The new IP Box Law provides that the above-mentioned assets are eligible for the preferential tax regime only if they result from an research and development (“R&D”) activity performed by the taxpayers themselves.

It is also specified that the assets in question must have been created, developed or improved after 31 December 2007, as part of the R&D activities of the taxpayer carried out by the taxpayer itself. Under the new IP Box Law, such activities may be carried out in Luxembourg, or through a foreign permanent establishment as long as this is located within the European Economic Area (the“EEA”) and does not benefit from a similar IP regime in its country of location. The existence of a foreign R&D permanent establishment must be declared annually in the tax return.

II. Qualifying R&D expenditures

The expenditures eligible for the exemption provided for by the new IP Box Law, shall only be the expenditure necessary for R&D activities directly related to the constitution, development or improvement of an eligible asset that is made by the taxpayer for R&D activities carried out by the taxpayer or for payments made by the taxpayer to an entity other than a related entity.

With regard to the amendment of the bill n°7163, it is stated that qualifying R&D expenditures only include those incurred by the permanent establishment of the taxpayer provided that:

  • the permanent establishment is located in the EEA; and
  • the expenditures are attributable to the Luxembourg taxpayer by virtue of an applicable double tax treaty.

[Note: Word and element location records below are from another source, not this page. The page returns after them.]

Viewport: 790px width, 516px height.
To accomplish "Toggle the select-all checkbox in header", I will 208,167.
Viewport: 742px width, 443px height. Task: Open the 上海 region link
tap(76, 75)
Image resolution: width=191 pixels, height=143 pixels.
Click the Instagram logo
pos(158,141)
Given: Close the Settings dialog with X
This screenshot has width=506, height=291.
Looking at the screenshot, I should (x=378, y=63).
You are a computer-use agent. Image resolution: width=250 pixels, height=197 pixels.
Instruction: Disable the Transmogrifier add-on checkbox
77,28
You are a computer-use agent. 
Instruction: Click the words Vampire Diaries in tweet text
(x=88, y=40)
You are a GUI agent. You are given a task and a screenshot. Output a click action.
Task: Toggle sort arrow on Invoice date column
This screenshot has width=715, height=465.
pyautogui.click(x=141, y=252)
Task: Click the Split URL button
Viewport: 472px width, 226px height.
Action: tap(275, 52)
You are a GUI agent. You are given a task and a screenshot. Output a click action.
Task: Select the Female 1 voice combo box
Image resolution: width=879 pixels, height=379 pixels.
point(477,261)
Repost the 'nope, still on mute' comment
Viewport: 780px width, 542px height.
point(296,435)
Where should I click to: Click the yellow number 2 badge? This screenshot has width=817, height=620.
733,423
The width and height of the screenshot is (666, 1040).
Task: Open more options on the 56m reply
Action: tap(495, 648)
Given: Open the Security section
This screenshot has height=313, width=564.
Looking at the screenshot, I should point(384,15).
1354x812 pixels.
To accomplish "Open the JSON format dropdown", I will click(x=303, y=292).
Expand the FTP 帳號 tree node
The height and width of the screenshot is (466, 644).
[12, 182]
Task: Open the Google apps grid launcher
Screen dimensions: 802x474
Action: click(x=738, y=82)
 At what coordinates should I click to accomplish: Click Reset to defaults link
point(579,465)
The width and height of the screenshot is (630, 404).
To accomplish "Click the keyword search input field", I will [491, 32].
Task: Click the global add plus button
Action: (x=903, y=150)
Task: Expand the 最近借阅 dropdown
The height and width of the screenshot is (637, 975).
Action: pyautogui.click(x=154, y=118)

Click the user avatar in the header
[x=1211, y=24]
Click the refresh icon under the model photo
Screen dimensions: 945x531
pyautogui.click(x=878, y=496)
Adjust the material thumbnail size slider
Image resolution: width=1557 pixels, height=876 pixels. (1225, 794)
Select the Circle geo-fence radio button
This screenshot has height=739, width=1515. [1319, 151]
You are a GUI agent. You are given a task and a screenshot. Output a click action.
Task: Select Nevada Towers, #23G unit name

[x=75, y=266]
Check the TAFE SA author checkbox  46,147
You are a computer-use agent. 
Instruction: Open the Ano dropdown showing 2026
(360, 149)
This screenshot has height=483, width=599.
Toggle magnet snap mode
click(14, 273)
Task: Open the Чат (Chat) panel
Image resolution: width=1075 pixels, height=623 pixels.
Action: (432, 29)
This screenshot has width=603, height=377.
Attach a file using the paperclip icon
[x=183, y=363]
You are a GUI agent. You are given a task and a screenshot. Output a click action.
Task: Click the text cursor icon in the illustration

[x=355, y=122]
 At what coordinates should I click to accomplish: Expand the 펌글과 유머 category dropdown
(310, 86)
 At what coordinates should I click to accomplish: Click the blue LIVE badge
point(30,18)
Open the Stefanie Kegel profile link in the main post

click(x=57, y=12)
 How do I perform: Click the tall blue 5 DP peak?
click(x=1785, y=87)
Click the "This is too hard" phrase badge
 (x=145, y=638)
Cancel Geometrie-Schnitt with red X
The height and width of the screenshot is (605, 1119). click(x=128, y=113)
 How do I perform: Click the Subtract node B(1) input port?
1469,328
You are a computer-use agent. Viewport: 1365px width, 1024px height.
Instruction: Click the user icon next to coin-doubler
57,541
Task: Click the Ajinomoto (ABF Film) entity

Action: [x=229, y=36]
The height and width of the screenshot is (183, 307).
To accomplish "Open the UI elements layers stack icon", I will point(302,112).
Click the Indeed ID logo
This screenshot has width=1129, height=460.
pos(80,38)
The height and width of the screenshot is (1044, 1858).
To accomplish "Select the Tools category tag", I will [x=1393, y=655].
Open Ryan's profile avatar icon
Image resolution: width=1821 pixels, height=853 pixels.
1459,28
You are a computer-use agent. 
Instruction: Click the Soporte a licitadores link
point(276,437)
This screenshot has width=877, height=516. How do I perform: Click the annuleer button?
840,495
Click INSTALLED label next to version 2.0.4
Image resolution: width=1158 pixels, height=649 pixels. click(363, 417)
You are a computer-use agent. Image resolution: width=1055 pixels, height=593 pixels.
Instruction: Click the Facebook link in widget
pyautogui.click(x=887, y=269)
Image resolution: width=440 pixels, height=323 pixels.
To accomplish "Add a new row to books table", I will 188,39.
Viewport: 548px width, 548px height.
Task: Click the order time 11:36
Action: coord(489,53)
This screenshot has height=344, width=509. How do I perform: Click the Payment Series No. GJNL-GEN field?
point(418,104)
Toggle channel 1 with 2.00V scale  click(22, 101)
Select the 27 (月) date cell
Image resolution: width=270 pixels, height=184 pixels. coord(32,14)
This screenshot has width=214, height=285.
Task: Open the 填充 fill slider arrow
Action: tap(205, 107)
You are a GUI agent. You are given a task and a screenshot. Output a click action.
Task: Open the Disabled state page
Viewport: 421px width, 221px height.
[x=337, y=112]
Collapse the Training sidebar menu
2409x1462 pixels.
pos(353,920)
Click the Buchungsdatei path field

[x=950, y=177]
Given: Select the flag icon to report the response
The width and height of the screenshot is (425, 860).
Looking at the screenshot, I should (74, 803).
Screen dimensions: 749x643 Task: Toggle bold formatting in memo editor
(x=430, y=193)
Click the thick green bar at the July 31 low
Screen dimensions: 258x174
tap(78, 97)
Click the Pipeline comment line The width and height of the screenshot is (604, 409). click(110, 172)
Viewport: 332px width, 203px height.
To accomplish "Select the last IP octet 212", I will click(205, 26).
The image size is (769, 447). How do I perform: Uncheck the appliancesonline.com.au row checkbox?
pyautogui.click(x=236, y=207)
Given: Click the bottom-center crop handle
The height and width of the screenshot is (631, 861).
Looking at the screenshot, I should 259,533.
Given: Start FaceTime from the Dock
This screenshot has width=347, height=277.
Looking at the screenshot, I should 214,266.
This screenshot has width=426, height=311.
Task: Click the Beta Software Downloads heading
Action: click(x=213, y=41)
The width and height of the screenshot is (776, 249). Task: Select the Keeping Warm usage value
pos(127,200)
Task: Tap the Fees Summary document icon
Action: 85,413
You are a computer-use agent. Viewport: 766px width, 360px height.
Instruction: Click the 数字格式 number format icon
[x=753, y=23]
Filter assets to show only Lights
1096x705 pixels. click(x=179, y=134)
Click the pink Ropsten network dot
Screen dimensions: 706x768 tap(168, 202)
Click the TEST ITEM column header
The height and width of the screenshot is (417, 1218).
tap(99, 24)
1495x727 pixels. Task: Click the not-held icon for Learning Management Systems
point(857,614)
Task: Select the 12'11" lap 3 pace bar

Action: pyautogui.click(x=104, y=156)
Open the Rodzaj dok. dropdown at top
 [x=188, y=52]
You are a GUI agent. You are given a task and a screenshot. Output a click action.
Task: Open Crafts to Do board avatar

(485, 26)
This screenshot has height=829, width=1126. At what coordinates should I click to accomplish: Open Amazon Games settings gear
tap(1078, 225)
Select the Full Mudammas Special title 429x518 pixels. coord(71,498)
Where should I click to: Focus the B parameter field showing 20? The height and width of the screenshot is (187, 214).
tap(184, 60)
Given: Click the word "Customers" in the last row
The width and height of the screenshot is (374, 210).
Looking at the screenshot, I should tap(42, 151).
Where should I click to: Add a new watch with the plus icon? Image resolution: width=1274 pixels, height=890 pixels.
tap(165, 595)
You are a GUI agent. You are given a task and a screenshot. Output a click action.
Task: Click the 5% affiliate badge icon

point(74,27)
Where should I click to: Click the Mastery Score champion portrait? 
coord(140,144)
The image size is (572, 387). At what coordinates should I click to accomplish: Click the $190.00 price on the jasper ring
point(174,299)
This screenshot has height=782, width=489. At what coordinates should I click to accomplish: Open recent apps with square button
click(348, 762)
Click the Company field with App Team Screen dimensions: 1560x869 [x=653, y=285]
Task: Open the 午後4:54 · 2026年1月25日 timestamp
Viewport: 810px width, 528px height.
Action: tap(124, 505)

This scenario should occur when:

the R&D expenditures incurred by a permanent establishment located in the EEA are allocated to it on the basis of a double tax treaty between the other EEA State in which the permanent establishment is located and Luxembourg; and
the R&D expendures are directly related to the constitution, development or improvement of an eligible asset imputed to it, which will be the case if :

  • the taxpayer execices and controls all essential functions related to R&D activities (i.e. the functions related to the development, improvement, maintenance, protection and exploitation) carried out by the permanent establishment and having generated the expenses; and
  • the taxpayer assumes all the risks associated with those functions.

All costs not directly related to an eligible IP asset, as well as certain expenses such as real estate costs, interest, financing costs and acquisition costs of IP assets are not eligible expenses.

Luxembourg will allow a 30% increase of these qualifying R&D expenditures, up to the total amount of the overall R&D expenditures.

III. Eligible income

In addition to the fees earned for the use or concession for use of the eligible IP asset, the IP Box Law specifies the types of income which may be taken into consideration for partial exemption:

  • remuneration for the use, or the granting of the use of an eligible asset (royalties);
  • income in relation to the eligible asset that is included in the sale price of a product or service;
  • income arising due to the disposal of the eligible asset; and
  • indemnities obtained in connection with a judicial or arbitration proceeding relating to the eligible asset.

According to the IP Box Law, the total expenditure that must also be calculated corresponds to the total amount of the following cost:

  • the sum of the above-mentioned qualifying R&D expenditures developed in part III; plus
  • the acquisition costs; plus
  • the expenditure necessary for R&D activities directly related to the constitution, development or improvement of that eligible IP, that are made to a related business (i.e., an enterprise referred to in Article 56 LITL).

The IP Box regime adds that total expenditures must be taken into account when they are incurred, regardless of their accounting or tax treatment.

The income and gains qualifying for the 80% income tax exemption will equal the net eligible income (adjusted and compensated) from eligible assets multiplied by a ratio. This ratio equals the qualifying R&D expenditures over the total R&D expenditures.